What the exercise asks>
State how many lines of the listing below contain the word "pixels". Give only the number.

Recorded data>
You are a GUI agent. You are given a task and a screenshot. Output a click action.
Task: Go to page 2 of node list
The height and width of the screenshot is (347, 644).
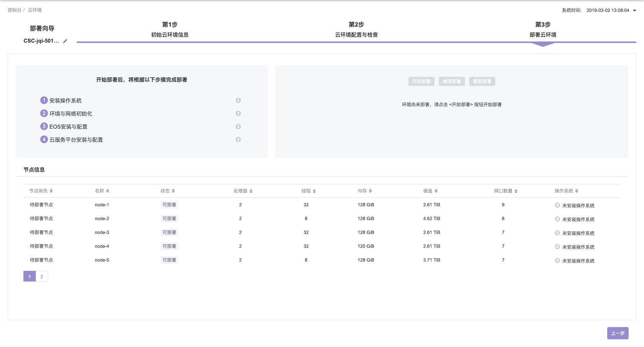[42, 276]
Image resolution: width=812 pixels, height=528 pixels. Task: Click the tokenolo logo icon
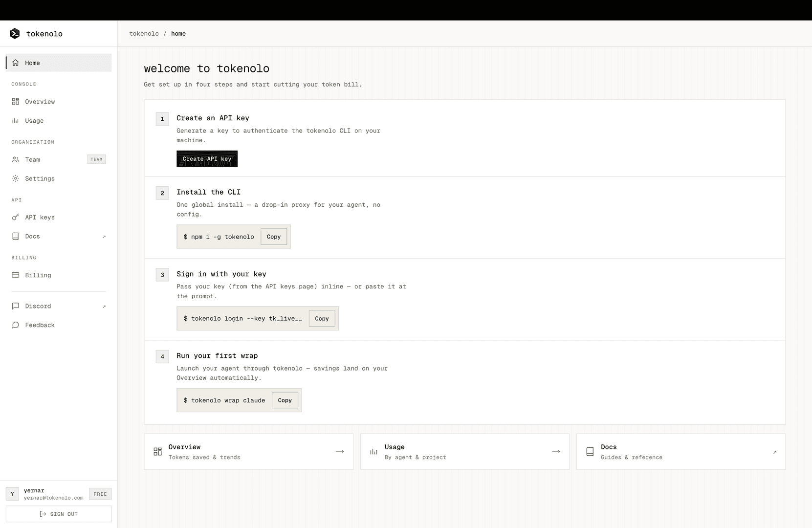point(15,33)
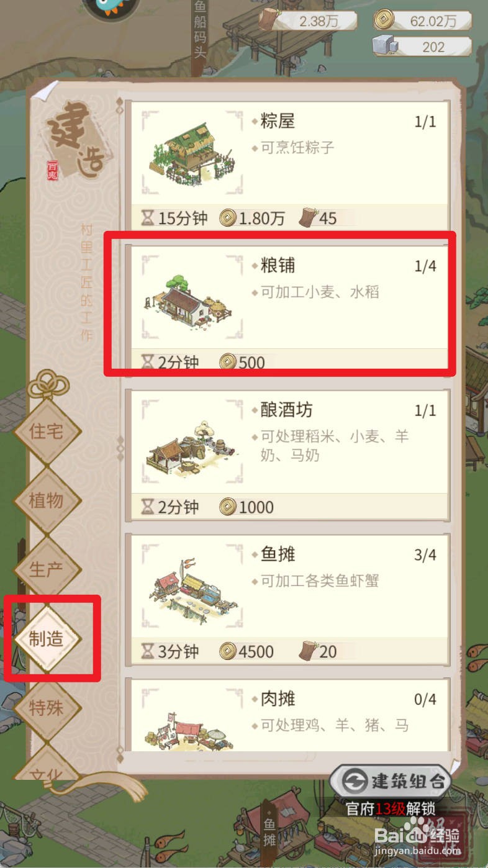Tap the 鱼摊 wood cost icon
The image size is (488, 868).
coord(308,651)
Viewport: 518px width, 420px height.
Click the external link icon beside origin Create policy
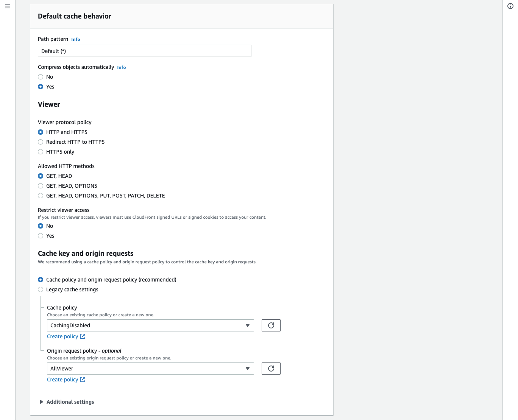pos(83,379)
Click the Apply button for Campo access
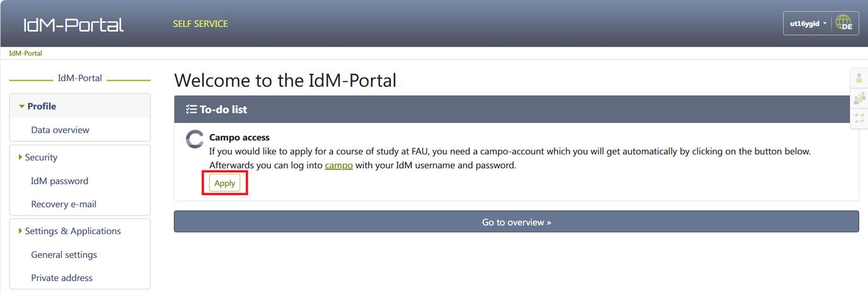 tap(225, 183)

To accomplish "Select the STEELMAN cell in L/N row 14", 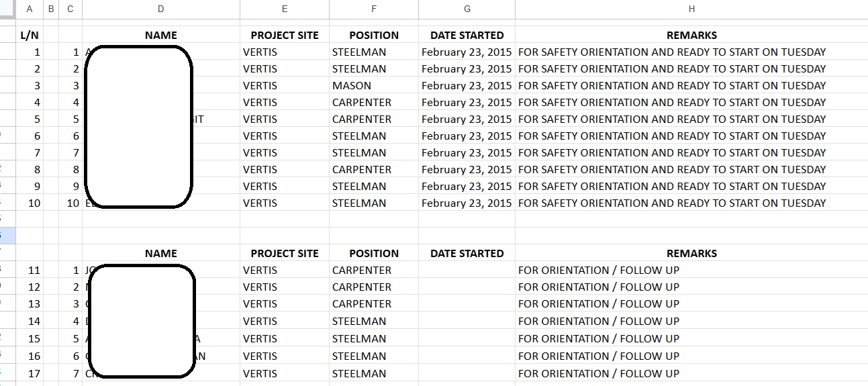I will [373, 322].
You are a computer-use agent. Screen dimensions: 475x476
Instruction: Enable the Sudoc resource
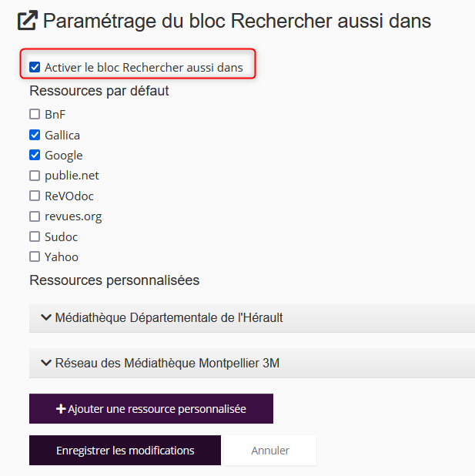tap(35, 236)
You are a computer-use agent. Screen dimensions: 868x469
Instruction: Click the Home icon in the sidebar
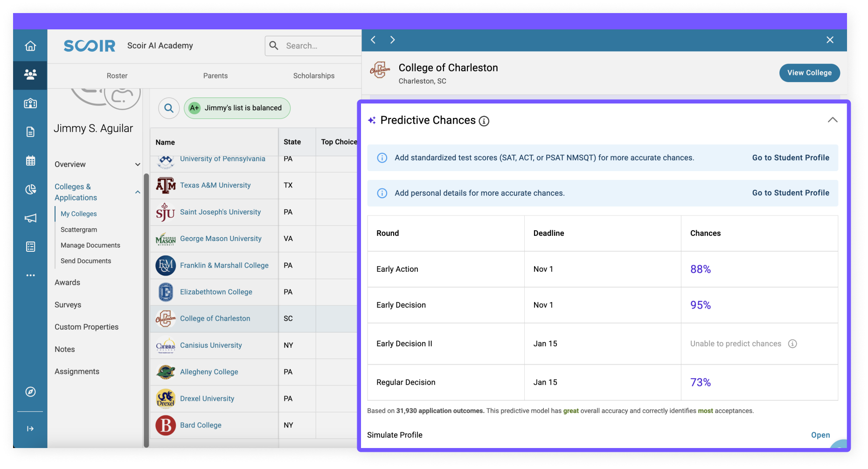pyautogui.click(x=30, y=46)
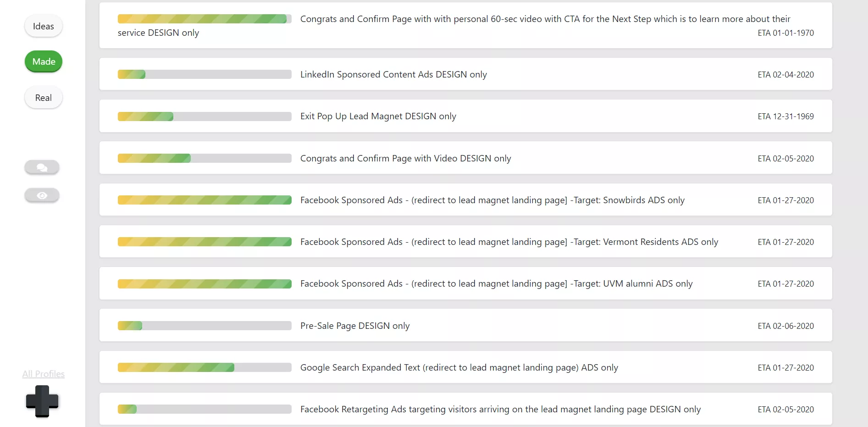The height and width of the screenshot is (427, 868).
Task: Click the progress bar for UVM alumni ads
Action: tap(204, 283)
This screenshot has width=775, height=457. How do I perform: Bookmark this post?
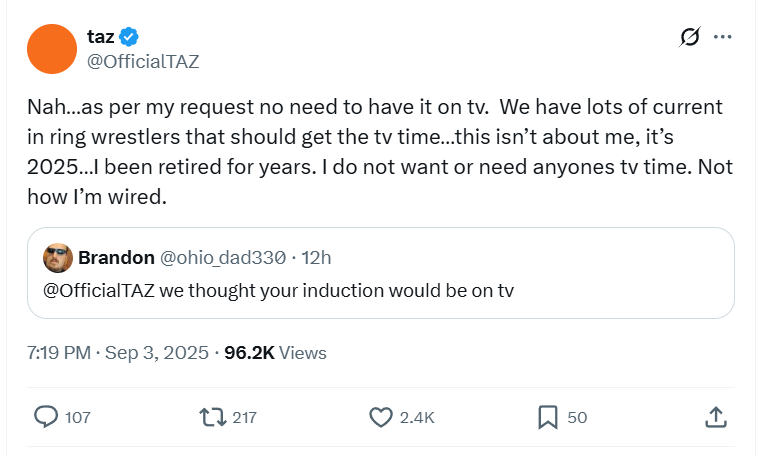tap(548, 417)
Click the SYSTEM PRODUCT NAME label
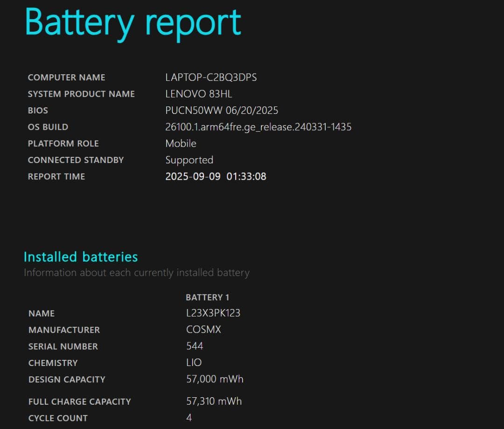 (82, 94)
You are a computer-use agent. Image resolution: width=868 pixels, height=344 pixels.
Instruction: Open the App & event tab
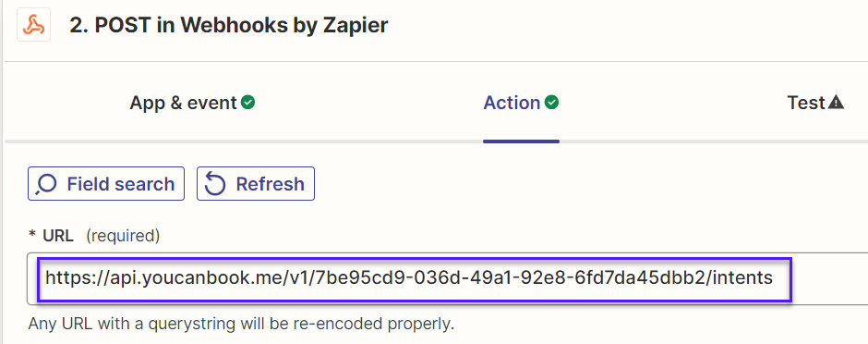[192, 103]
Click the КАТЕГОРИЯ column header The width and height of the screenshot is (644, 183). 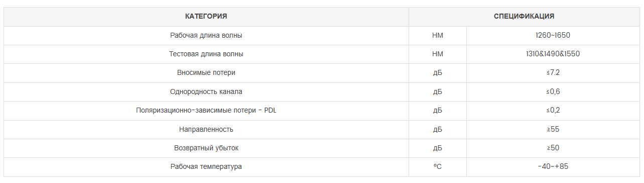point(206,17)
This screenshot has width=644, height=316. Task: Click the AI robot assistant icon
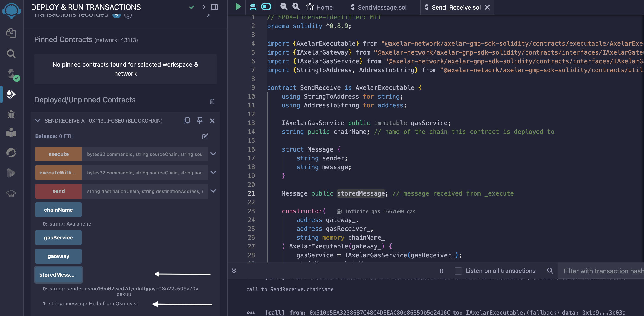[x=253, y=7]
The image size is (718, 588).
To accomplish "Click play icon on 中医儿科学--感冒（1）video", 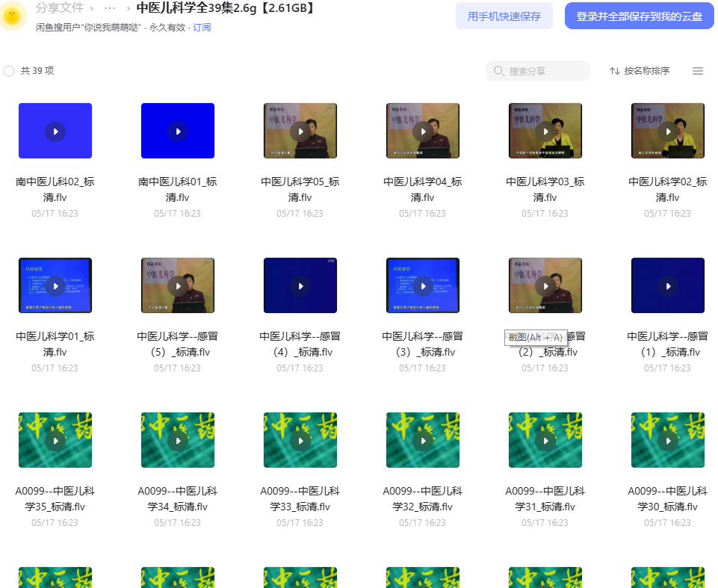I will [668, 286].
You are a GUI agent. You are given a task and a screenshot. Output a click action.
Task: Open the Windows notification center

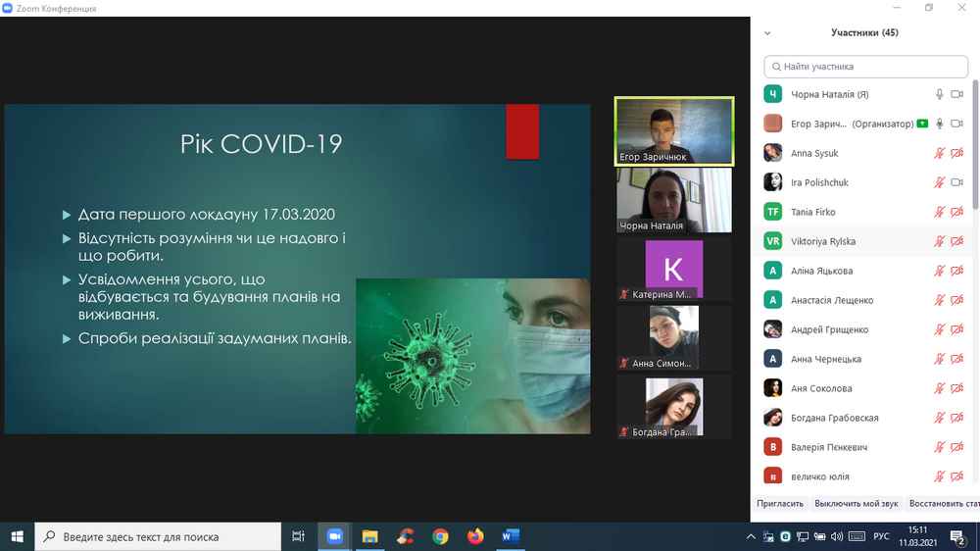(x=960, y=536)
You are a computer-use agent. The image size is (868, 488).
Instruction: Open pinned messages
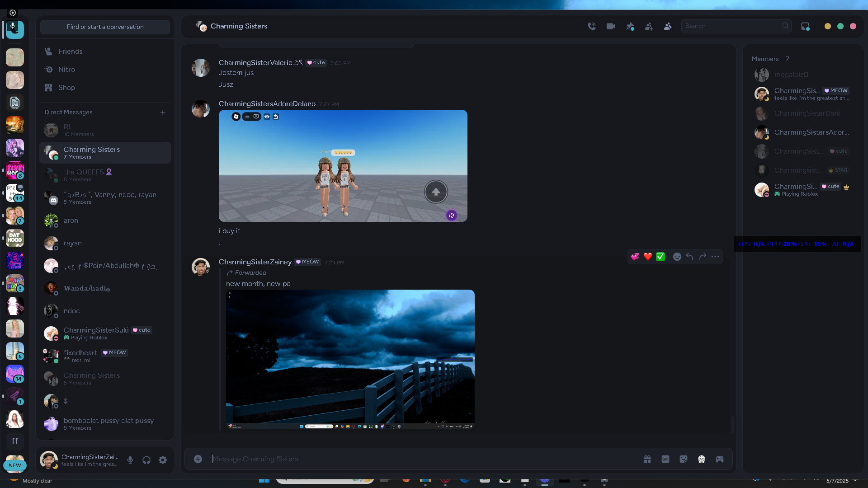pyautogui.click(x=630, y=26)
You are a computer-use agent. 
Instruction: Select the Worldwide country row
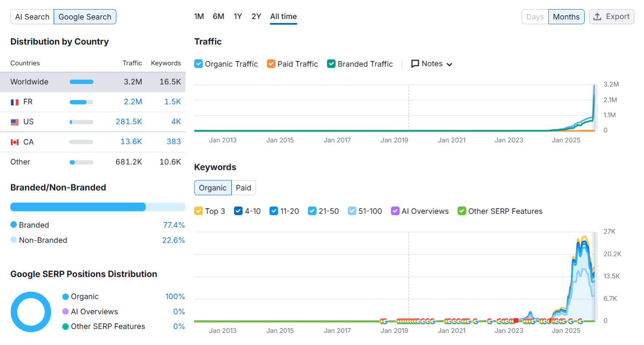92,82
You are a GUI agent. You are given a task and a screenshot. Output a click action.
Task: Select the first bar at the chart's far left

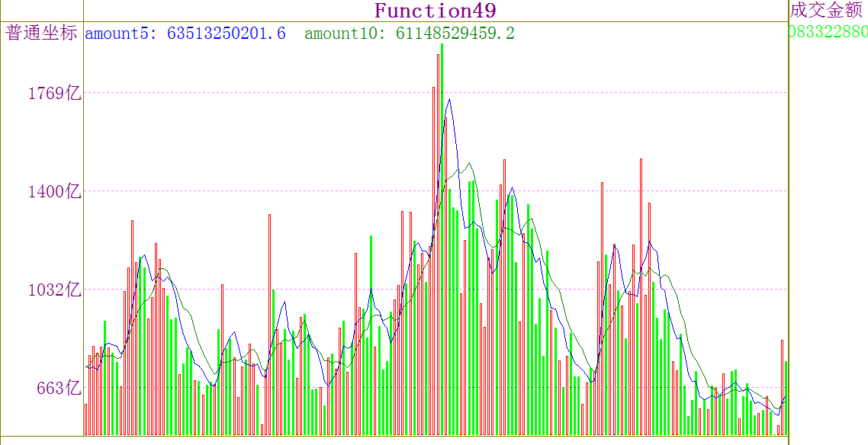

Answer for this exercise>
2